Source extract —
:::::

# kickers



## BethanT (12 March 2013)

OK, so after much debate about which bit to put my boy in - fianlly decided on a jointed pelham with double reins, and had suitable breaks - we had a cracking day out hunting before an end to the season came. 

However, there is a but - and its a BIG but. He had some slight issues with keeping his feet to himself. Not kicking at horses, but aiming for hounds - Naughty!!! Luckily he doesnt have shoes on behind, and hes only 14hh, but after being kicked myself out hunting and shattering my lower leg, obviously I'd rather he didnt develop this habit, besides the bad etiquette of a kicker in the hunting field as well of course. 

So my question is, how would you stop him??? Im telling him off as soon as he does it, and ensuring that I am at the back of the field and away from hounds and facing them where I can, so to give him little oppertunity to kick at anything in the first place.


----------



## meesha (12 March 2013)

:::::

Quote word for word everything in the thread about the kicking horse from "OK, so after" down to "the first place.". Rely only on the thread about the kicking horse.

Recorded data —
:::::

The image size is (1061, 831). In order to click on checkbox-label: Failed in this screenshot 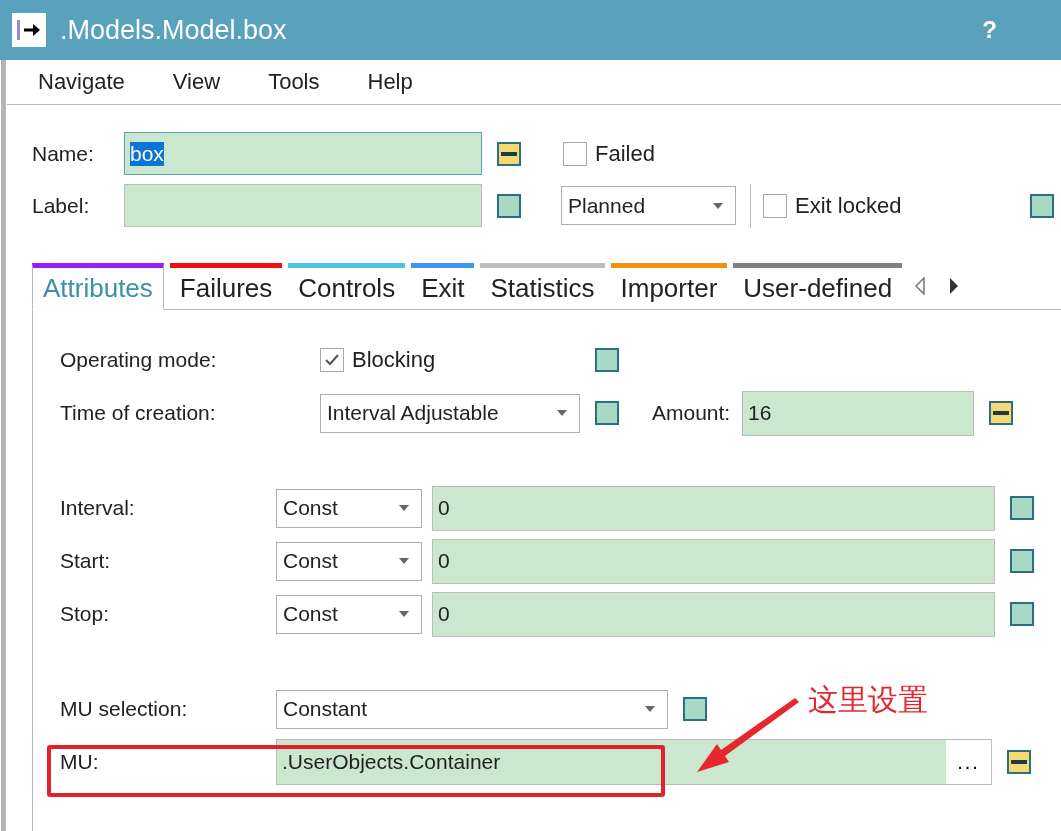, I will do `click(625, 154)`. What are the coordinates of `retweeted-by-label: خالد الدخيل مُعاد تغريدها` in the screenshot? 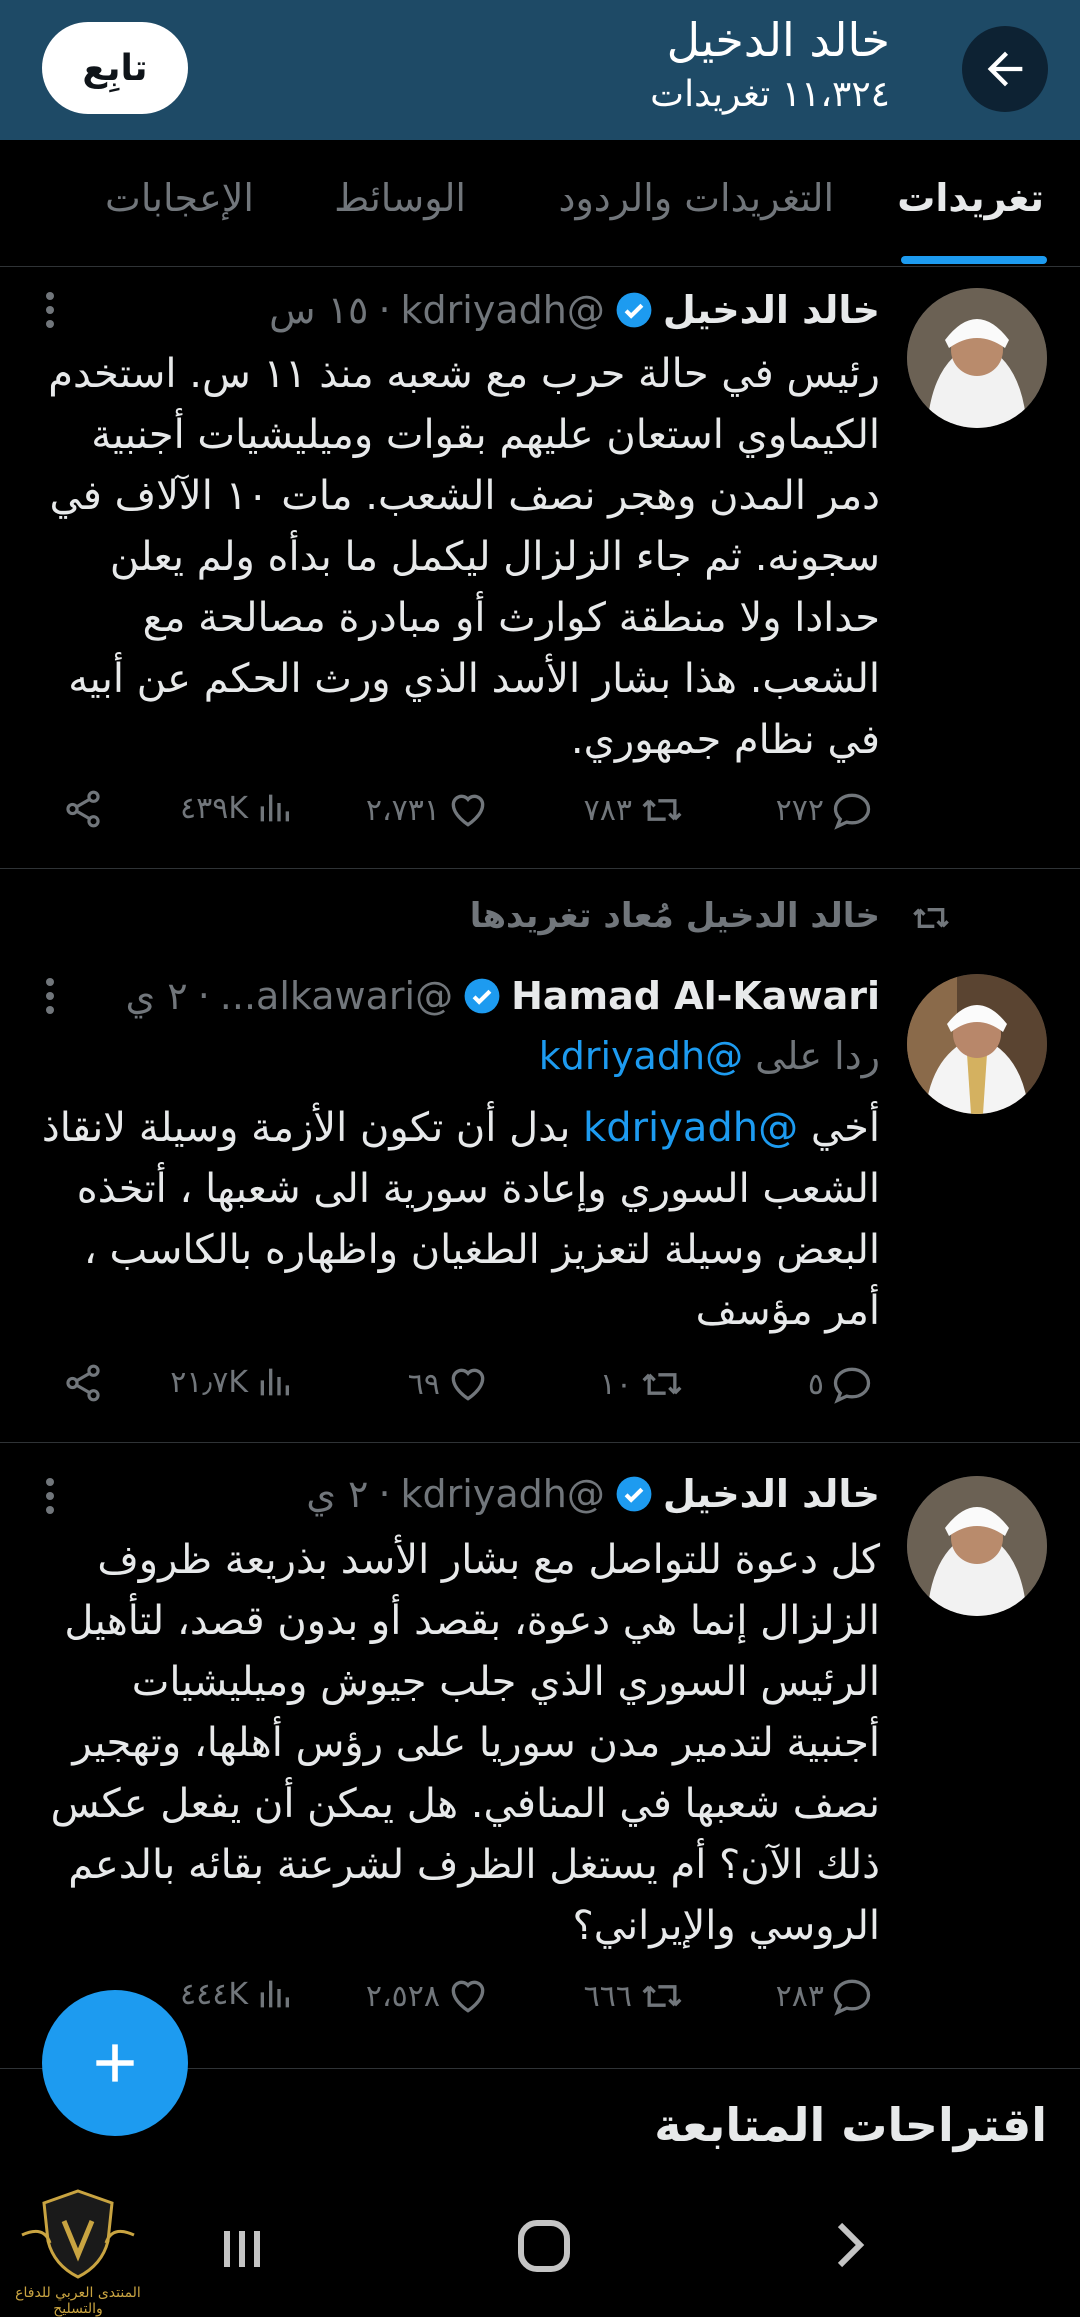 It's located at (675, 916).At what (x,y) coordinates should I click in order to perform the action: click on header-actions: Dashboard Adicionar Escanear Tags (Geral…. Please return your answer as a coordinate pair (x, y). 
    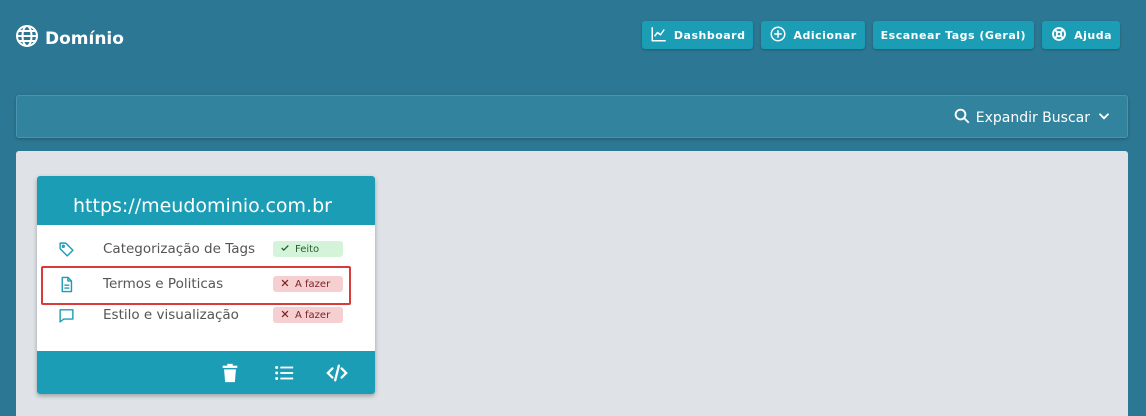
    Looking at the image, I should click on (880, 35).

:::::

Reply to the task —
OK, so after much debate about which bit to put my boy in - fianlly decided on a jointed pelham with double reins, and had suitable breaks - we had a cracking day out hunting before an end to the season came. 

However, there is a but - and its a BIG but. He had some slight issues with keeping his feet to himself. Not kicking at horses, but aiming for hounds - Naughty!!! Luckily he doesnt have shoes on behind, and hes only 14hh, but after being kicked myself out hunting and shattering my lower leg, obviously I'd rather he didnt develop this habit, besides the bad etiquette of a kicker in the hunting field as well of course. 

So my question is, how would you stop him??? Im telling him off as soon as he does it, and ensuring that I am at the back of the field and away from hounds and facing them where I can, so to give him little oppertunity to kick at anything in the first place.